**Try it:**
Report how many lines of the material below contain the string "slide". The reply is that number and no more.

**Entries supplied:**
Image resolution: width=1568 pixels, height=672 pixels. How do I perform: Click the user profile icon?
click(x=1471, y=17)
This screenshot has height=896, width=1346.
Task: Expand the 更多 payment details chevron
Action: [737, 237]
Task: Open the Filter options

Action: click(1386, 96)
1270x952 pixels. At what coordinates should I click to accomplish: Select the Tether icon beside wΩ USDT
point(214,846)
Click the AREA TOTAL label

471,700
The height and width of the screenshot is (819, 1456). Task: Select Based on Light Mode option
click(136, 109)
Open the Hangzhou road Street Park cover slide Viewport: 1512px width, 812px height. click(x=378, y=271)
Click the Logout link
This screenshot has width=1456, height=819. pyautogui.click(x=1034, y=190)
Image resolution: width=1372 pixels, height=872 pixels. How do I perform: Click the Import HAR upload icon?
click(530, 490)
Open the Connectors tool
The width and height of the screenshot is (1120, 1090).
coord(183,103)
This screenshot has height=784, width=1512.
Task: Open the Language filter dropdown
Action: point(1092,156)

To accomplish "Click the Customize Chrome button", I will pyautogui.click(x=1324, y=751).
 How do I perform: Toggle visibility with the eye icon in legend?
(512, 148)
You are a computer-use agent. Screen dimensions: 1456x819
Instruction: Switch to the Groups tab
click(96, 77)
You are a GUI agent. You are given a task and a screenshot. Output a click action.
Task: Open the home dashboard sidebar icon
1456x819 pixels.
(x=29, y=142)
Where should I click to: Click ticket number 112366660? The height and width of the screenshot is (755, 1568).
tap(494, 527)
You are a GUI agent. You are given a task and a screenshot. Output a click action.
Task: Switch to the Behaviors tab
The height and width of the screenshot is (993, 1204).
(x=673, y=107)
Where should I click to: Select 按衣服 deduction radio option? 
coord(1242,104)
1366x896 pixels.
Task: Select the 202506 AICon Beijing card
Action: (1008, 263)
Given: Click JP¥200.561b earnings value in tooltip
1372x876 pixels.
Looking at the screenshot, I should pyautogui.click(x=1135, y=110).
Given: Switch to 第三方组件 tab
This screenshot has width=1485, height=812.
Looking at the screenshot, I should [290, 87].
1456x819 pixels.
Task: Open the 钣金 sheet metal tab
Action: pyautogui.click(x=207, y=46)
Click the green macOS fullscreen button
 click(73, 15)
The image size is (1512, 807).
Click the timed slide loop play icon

**Reply to the exercise:**
2